The contradiction of capitalism and socialism —as dialectics— is false, as a special understanding of history; that reduces society to the class struggle, for its economic as well as political interests, in ideology; which ignores in this the existential rather than political nature of these interests, given in culture. In fact, this contradiction would be an understanding of history, according to the modern parameters in which it takes place; and that it projects retroactively, as a reference to understand its own problems as a specific state of culture.
In
general, however, this contradiction would be reduced to a critique of the
modern economy, which is industrial; and which thereby makes itself susceptible
to serious capitalist distortions, as in fact is the case with its corporatism.
However, socialism is equally corporatist, and its deformation of the economy
would also be capitalist; only by transforming the nature of capital from
financial to intellectual (ideological), as it was before from military to
financial[1].
Hence,
this contradiction only illustrates the evolution of society from a capitalist
to a socialist principle; but that it is neither effective nor realistic in its
idealism, since it always ignores the potential faculty of the individual.

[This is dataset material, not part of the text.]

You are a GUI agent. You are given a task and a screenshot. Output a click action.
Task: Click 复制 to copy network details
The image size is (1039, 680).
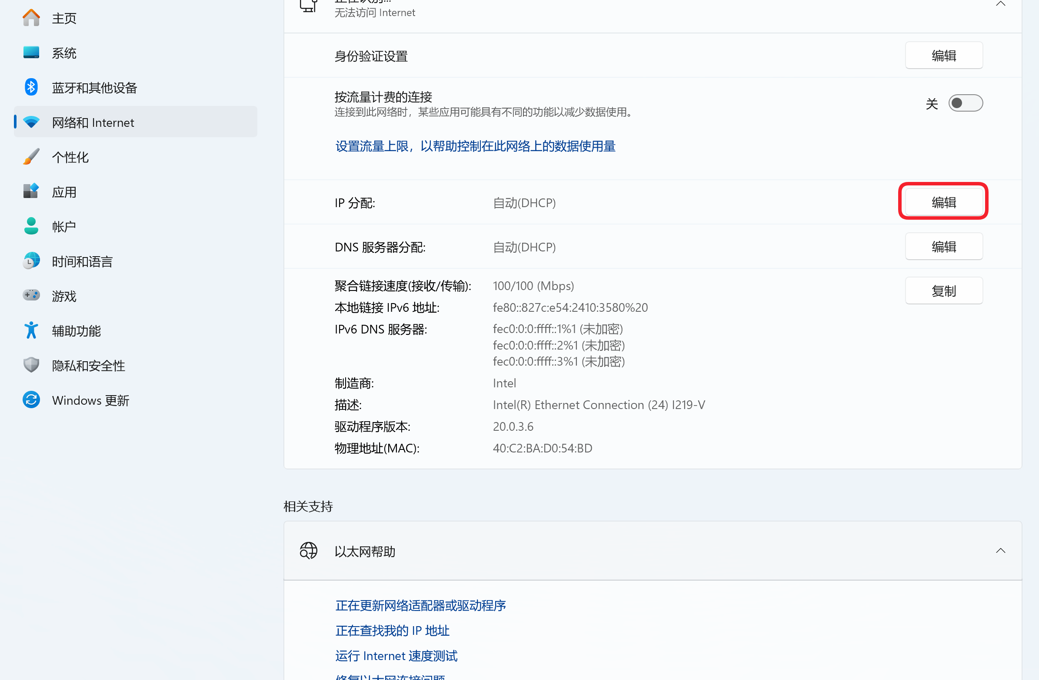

Thus, Socialism and Capitalism would be Manichean moral reductions, as is
typical of modern Humanism; giving rise to this type of projections, as forms
of puritanism, of religious origin in its secular expression; which is how they
arise, in the midst of the resentment of the French aristocracy, with its
intellectual specialization.
This would explain the origin of socialist theories in republican France, as well as capitalist theories in industrial England; where, in an inverse but equally dialectical way, monarchical absolutism never managed to overcome its aristocracy. Hence, this same English aristocracy was the one that fostered industrial development, establishing itself as the haute bourgeoisie; which complements the French intellectual projection in North America, whose middle class would propitiate this ideological development in its own elitism.
Thus,
this contradiction between capitalism and socialism only reproduces the typical
one between monarchy and aristocracy; both are a function of the political
determination of society, based on its economic organization. In this case,
monarchy would be replaced by institutional government, and aristocracy by its
economic corporations; whose respective interests, insofar as they are
political, never correspond to those of the common man, insofar as they are
existential.
[1] . It refers to the substitution of
the traditional (military) aristocracy for the financial one, in the
contribution of capital; that in the form of armies, it allowed the crown to
govern the territory under its jurisdiction, but made it dependent on that
aristocracy. This order would be violated in a slow process, from the political
absolutism of Louis XIV in France; that, starting from the Richelieu doctrine
of divine right, it allows him to control the aristocracy, at the expense of
the public debt; He went to Louis XVI – the faint-hearted one – to solve this
last problem with the financial bourgeoisie, which thus specialises as a high
one, replacing the traditional aristocracy.